━━━━━ Data for processing

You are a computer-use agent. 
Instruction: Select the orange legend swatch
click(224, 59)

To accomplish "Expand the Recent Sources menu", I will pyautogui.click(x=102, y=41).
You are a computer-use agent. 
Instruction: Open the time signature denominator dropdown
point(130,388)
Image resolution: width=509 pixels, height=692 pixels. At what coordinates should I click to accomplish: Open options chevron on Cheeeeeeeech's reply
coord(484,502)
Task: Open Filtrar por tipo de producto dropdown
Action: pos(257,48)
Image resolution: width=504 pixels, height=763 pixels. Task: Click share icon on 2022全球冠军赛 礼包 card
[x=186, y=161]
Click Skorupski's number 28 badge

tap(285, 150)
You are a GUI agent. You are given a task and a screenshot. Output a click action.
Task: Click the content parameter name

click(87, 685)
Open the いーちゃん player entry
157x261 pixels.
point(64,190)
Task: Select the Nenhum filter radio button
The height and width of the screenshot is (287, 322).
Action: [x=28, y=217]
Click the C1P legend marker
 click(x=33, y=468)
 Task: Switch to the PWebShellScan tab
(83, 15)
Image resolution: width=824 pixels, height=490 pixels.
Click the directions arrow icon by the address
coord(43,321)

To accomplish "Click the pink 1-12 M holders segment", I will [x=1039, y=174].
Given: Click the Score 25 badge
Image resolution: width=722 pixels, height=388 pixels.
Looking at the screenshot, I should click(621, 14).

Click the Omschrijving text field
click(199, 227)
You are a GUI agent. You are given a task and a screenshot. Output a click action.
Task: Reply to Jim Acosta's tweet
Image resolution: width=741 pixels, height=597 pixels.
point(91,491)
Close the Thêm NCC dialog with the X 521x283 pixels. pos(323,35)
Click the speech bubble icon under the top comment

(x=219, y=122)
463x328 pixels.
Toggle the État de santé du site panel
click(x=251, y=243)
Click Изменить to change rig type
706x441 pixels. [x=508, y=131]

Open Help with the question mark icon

━━━━━━━━━━

▶ _Activity_:
Report every line of the preceding listing where the string "will" occurs.

▶ _Exercise solution_:
To accomplish "Expand the Recent Sources menu", I will pyautogui.click(x=102, y=41).
To accomplish "Click the pink 1-12 M holders segment", I will [x=1039, y=174].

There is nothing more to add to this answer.